##### Exercise inputs

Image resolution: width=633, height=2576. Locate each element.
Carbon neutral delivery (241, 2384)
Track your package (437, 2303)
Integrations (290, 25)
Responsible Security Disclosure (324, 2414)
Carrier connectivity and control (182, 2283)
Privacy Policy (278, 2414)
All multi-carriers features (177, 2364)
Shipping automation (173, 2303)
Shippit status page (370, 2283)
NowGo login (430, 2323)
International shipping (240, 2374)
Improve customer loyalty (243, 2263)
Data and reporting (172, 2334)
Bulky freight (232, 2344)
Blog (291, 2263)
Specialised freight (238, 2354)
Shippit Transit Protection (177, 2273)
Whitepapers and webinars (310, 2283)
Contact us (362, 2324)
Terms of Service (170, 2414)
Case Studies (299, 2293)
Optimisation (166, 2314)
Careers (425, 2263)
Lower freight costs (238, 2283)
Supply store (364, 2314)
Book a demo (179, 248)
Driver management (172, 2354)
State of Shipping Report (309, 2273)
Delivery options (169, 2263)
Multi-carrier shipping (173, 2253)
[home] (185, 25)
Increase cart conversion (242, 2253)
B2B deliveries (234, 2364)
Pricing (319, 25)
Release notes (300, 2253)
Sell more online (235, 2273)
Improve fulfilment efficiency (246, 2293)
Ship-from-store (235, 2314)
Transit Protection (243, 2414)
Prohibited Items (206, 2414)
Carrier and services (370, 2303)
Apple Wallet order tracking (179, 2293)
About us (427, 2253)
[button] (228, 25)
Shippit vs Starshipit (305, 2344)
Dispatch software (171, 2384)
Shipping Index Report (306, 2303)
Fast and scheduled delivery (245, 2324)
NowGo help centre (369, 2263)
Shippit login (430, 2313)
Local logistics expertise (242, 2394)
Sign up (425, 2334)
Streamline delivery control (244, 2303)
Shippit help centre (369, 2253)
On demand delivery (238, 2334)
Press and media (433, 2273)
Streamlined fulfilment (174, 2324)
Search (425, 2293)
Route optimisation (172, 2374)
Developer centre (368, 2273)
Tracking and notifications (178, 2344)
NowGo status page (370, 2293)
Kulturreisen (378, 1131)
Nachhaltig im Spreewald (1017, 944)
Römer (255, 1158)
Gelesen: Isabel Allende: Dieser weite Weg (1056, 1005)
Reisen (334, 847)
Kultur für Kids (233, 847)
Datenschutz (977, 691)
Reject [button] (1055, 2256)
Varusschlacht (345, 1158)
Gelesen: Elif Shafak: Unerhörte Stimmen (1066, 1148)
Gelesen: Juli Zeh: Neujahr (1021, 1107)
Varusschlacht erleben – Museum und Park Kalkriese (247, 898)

##########

# Exercise requirements:
Exact duplication is required for the lines above, from the line that contains "Careers (425, 2263)" to the line that contains "Shippit help centre (369, 2253)", inclusive; omit all others.

# Expected answer:
Careers (425, 2263)
Lower freight costs (238, 2283)
Supply store (364, 2314)
Book a demo (179, 248)
Driver management (172, 2354)
State of Shipping Report (309, 2273)
Delivery options (169, 2263)
Multi-carrier shipping (173, 2253)
[home] (185, 25)
Increase cart conversion (242, 2253)
B2B deliveries (234, 2364)
Pricing (319, 25)
Release notes (300, 2253)
Sell more online (235, 2273)
Improve fulfilment efficiency (246, 2293)
Ship-from-store (235, 2314)
Transit Protection (243, 2414)
Prohibited Items (206, 2414)
Carrier and services (370, 2303)
Apple Wallet order tracking (179, 2293)
About us (427, 2253)
[button] (228, 25)
Shippit vs Starshipit (305, 2344)
Dispatch software (171, 2384)
Shipping Index Report (306, 2303)
Fast and scheduled delivery (245, 2324)
NowGo help centre (369, 2263)
Shippit login (430, 2313)
Local logistics expertise (242, 2394)
Sign up (425, 2334)
Streamline delivery control (244, 2303)
Shippit help centre (369, 2253)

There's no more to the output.